Excerpted text START
No African country but Guinea helped in cash or kind to end DRC’s recent Ebola outbreak

Ismail Akwei July 25, 2018
A Liberian man walk pass an ebola awareness painting on a wall in downtown Monrovia, Liberia, 22 March 2015 EPA/AHMED JALLANZO

As the world celebrates the end of the ninth Ebola outbreak in the Democratic Republic of Congo (DRC) which was declared on May 8, 2018, it is sad to note that Guinea is the only African country that contributed to the end of the crisis.

Per the World Health Organisation (WHO) records, Guinea deployed more than 30 Ministry of Health staff to the DRC to assist with the ring vaccination campaign and transfer their expertise for an effective response in the country.

No African country but Guinea helped in cash or kind to end DRC’s recent Ebola outbreak

The 360 technical expertise on the ground was made up of Congolese locals, Guineans and volunteers from the UK, USA and Germany through the Global Outbreak Alert and Response Network (GOARN). They formed part of the in-kind contributions made to the WHO effort.

The WHO also immediately released US$2 million from its Contingency Fund for Emergencies for a rapid response and scale-up of operations when the Ebola declaration was made. In total, they disbursed US$4 million from the fund which Germany has promised to replenish, according to the global health organisation.

Meanwhile, out of the US$63 million received by WHO and partners to stop the spread of Ebola, no African country contributed. The amount was tracked by OCHA.

Funding was provided by Italy (€ 300 000), UN CERF (US$ 800 000), Gavi (US$ 1 million), USAID (US$ 5.3 million), Wellcome Trust and UK-DFID (US$ 4.1 million), UK-DFID (£5 million), Germany (€5 million), Norway (NOK 8 million), Canada (CAD$1 million), World Bank PEF (US$ 6.8 million), Japan (US$1.3 million), EU ECHO (€ 1.5 million) and from the Ebola MPTF (US$ 428,000) bringing the total to approximately US$ 36 million.
Excerpted text END
Given information START
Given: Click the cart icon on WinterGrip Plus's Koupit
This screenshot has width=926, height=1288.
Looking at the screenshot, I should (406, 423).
Given information END
Exercises:
(A) According to the article on the DRC Ebola outbreak, how much did the WHO immediately release from its Contingency Fund for Emergencies when the outbreak was declared?
(B) Carry on the article on the DRC Ebola outbreak, starting after its final sentence.
The data above come from a source separate from the article on the DRC Ebola outbreak.

Answer section:
(A) US$2 million

(B)
Merck provided the vaccines that were used to protect the over 3300 people. The only African institutions on the ground beside the dozens from the DRC were the Africa Centers for Disease Control and Prevention (Africa-CDC), the African Field Epidemiology Network (AFENET), Infection Control Africa Network (ICAN) and South Africa’s National Institute for Communicable Diseases (NICD).

It is enough that most African countries receive aid from the same countries that step in when there is a crisis within, but it is shameful to not contribute at all, even in expertise to a disease outbreak that affects thousands of people.

Guinea has shown the way to achieving the African unity dream of being self-sufficient as a continent by helping each other in times of need and for development. The West African country suffered from the epidemic in 2014 and more than 2,500 people died from the virus. They know how it feels to be in crisis.

You don’t need millions of dollars to deploy volunteers when the WHO is backing efforts with funding raised from donors.

Every African crisis should be taken seriously by fellow Africans even if it’s the 50th of such incident. So far as people are involved, all hands should be on deck just as the Western countries and international institutions emulate.

It seems African countries will only be worried when Ebola crosses their borders. This is shameful. We need to unite in perspective and not ideologically.